GAAARR!!!! January 10, 2007
Posted by andy in : coding, screengrab , 7 commentsDeveloping extensions for Firefox is like an exercise in futility that pretends to be a challenge and leads you down the path to hell! Or maybe I really am just being too tricky, like Sisyphus, and I’m somehow being punished?
The development cycle for improving or creating an extension is as follows:
1. Think of great idea / Fulfil user request - Copy to clipboard
2. Imagine it won’t be too hard - Just copy some bytes to a buffer somewhere or something - setX(data)
3. Go looking for the Mozilla docs that pertain to the thing you’re trying to do. - surely it’s on “the interweb”
4. Fail. Look harder. - but where?
5. Eventually turn over the correct rock - Of course! I couldn’t find it because both Google and I are obviously too stupid.
6. Discover that the documentation only documents the straight forward text-only path, idly mentioning that you can use this interface to copy images and other stuff as well, but cleverly neglecting to mention the fact that this IS IMPOSSIBLE because there is nothing published anywhere that tells you how to do it.
7. Go looking for a particular component that you think might work but that is hidden deep within some archaic XPCOM interfaces that you can’t possibly find and even if you could, you’d have to trawl through the Gecko source to understand it because the documentation just doesn’t cover it and EVEN THEN, the source is next to useless so you’re just flapping your arms wildly in the air trying to figure something out.
8. Remember that you are part of a “great development community” with “active forums” and post a question.
9. Prepare a cup of tea as you wait for the iminent replies.
10. Watch lots of stupid questions get answered (the ones that Google CAN help on) for days while still blindly searching through source code, reference material and just trying random combinations of things you think could maybe magically work.
10. Give up.
11. Lie awake at night knowing that there HAS to be a way.

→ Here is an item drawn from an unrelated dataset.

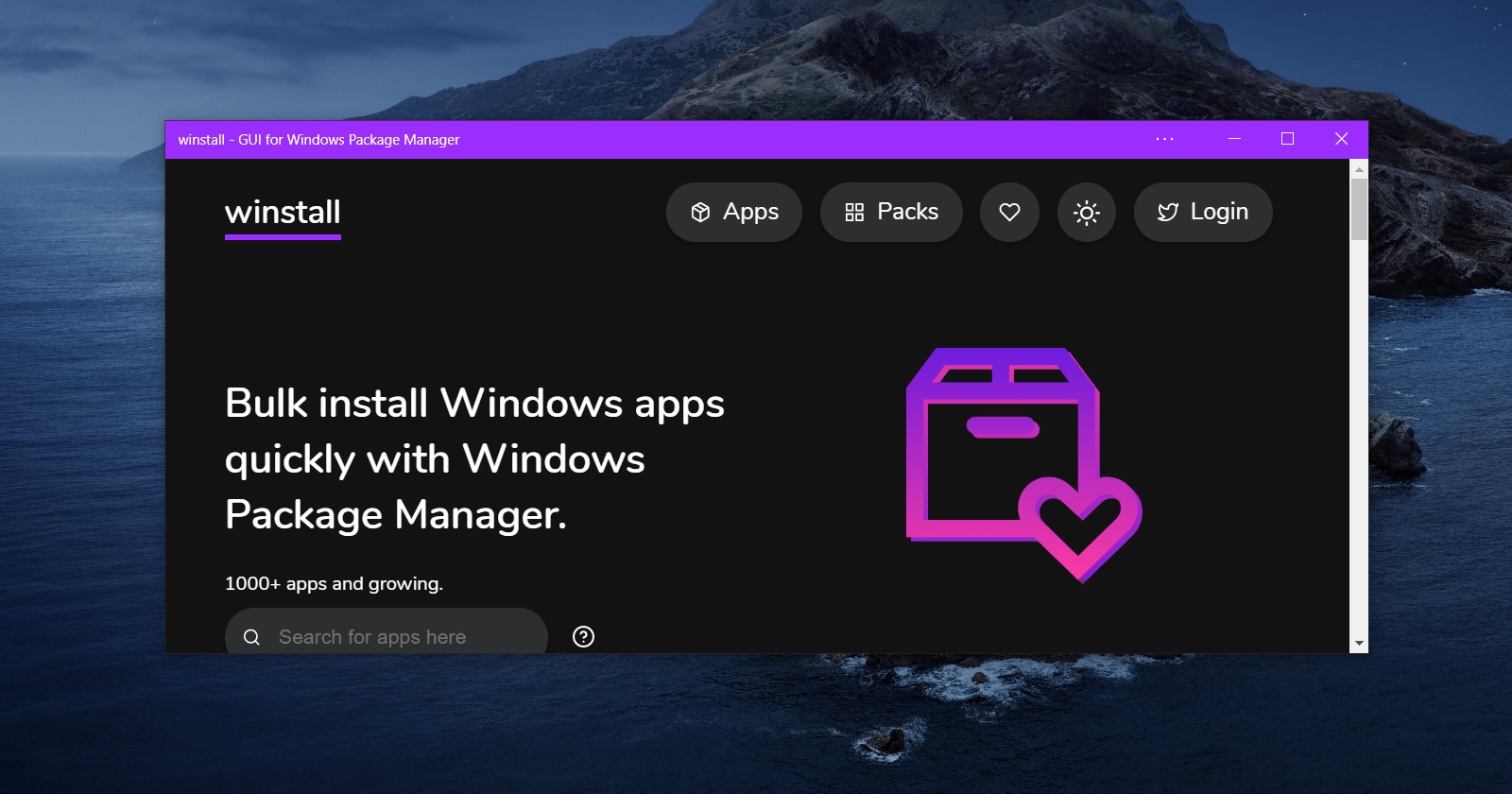1512x794 pixels.
Task: Focus the 'Search for apps here' field
Action: point(397,636)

12. Start thinking outside the box.
13. Use a completely different approach that involves creating hidden images and hacking around in order to use some existing functionality that you found.

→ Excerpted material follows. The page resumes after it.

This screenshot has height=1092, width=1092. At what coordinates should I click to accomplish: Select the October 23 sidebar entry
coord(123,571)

14. Have SUCCESS!! As long as your users will be happy to click an error box a few times and then somehow miraculously have it randomly work.
15. Try the old way again.
16. Harangue yourself for doing something so stupid.
17. Start thinking about doing those other projects you want to do. That game with the lasers and things.
18. Post to blog.
Please. If someone knows how to take an image, either as a Data URL, a series of bytes, or as an HTMLElement/XPCOMWrapper and get it onto the clipboard, tell me how you did it. Then I will tell you that it doesn’t work for me, but at least there’ll be some sort of discourse!
Then we can start trying to do it in Java as well as using the canvas.